Japan’s Deep Ocean Reveals Dozens of New Species from Landmark 2025 Nippon Foundation–Nekton Ocean Census – JAMSTEC Expedition
by Ocean Census
March 10, 2026
Japan has led a major international effort to explore and document new life in the deep ocean. Following the Nippon Foundation–Nekton Ocean Census Expedition in June 2025, partnering with the Japan Agency for Marine-Earth Science and Technology (JAMSTEC), scientists have confirmed the discovery of 38 new species and identified 28 further potential new species across two of Japan’s most understudied deep-sea regions: the Nankai Trough and the Shichiyo Seamount Chain.

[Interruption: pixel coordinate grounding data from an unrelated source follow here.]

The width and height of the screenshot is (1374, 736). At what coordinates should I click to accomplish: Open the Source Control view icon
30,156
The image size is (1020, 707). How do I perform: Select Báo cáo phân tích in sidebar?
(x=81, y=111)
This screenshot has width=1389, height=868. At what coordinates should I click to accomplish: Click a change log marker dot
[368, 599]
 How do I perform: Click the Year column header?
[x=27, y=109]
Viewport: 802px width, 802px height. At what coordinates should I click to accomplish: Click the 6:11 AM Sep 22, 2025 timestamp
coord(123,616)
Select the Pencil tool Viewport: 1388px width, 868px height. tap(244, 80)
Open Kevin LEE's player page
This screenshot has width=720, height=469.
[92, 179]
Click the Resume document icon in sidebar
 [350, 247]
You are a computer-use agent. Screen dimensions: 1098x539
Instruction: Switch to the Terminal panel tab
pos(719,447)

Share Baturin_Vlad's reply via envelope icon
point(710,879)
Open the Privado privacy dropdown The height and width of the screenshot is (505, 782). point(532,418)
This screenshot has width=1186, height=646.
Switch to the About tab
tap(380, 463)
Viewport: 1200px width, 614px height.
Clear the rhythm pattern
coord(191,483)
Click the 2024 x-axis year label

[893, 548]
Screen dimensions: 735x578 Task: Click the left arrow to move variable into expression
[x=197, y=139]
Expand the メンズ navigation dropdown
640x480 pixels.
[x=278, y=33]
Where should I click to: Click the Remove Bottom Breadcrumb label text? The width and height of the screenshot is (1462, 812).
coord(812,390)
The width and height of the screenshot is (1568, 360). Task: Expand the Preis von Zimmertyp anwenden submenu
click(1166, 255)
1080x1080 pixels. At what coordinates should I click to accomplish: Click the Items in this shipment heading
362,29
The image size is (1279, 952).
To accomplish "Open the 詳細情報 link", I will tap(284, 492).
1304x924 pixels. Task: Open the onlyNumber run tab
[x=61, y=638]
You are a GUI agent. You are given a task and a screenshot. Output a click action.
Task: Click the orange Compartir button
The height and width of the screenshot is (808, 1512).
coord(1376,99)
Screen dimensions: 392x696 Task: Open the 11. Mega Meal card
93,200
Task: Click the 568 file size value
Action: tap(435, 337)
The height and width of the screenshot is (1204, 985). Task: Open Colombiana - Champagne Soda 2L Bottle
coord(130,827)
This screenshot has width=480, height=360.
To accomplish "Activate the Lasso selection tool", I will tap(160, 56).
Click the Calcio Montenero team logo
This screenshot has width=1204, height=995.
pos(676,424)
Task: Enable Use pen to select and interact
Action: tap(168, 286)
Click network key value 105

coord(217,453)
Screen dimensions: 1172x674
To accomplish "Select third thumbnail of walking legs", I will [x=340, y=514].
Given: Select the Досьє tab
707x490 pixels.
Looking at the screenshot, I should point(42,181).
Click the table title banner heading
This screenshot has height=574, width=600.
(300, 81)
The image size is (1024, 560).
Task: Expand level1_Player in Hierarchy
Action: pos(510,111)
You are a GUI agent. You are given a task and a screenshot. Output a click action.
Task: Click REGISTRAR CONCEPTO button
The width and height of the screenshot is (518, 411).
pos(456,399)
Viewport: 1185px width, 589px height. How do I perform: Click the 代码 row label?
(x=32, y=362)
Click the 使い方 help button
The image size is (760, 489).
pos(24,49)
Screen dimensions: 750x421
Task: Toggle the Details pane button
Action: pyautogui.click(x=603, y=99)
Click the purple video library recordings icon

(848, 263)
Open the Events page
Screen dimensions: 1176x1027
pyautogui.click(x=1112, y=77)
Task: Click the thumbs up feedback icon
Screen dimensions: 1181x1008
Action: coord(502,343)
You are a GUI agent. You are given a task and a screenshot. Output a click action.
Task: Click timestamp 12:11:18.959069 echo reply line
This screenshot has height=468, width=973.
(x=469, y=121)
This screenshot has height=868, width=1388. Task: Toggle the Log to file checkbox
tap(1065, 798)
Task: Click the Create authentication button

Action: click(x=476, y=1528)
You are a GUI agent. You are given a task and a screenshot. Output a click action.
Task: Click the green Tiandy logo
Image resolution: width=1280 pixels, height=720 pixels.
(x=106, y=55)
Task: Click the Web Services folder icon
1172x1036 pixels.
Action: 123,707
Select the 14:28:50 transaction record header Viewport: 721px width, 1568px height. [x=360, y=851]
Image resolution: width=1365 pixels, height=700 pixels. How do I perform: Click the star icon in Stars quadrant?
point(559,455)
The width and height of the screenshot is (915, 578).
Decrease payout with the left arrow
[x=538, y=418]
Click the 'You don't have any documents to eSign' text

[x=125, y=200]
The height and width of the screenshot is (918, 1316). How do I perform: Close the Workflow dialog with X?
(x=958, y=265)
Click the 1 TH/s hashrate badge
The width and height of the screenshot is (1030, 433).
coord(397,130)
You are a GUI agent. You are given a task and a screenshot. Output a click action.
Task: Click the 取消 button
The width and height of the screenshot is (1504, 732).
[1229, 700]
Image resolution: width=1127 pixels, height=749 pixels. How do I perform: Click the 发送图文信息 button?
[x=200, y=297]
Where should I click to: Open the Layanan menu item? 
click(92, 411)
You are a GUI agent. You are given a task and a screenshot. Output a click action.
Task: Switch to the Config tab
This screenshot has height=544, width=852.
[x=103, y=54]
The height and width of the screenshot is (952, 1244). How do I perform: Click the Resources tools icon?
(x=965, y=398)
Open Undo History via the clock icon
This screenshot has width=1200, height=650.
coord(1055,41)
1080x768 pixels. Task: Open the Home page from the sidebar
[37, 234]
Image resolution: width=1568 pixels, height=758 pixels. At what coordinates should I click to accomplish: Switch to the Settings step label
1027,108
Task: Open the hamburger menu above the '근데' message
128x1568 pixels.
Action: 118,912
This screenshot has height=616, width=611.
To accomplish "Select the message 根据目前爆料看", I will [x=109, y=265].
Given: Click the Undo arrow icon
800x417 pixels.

The June 2025 expedition, conducted aboard JAMSTEC’s research vessel Yokosuka and supported by the famous Shinkai 6500 manned submersible collected >528 specimens, all catalogued, imaged, and preserved for future morphological and molecular analyses. In October 2025, taxonomists from Japan and around the world convened at JAMSTEC Headquarters (Yokosuka, Japan) for a dedicated Species Discovery Workshop, confirming the status of these new and potentially new species and coordinating next steps for the publication of scientific papers.
Among these discoveries are two breakthrough studies: a comprehensive survey in the journal Ecosphere, led by JAMSTEC researcher Dr Chong Chen, revealing a five-fold increase in biodiversity at Nankai Trough cold seeps, and research in The Zoological Journal of the Linnean Society led by Dr. Naoto Jimi, which demonstrates the remarkable evolutionary history of symbiotic sponge-dwelling worms, which have evolved to live ‘in a glass castle’.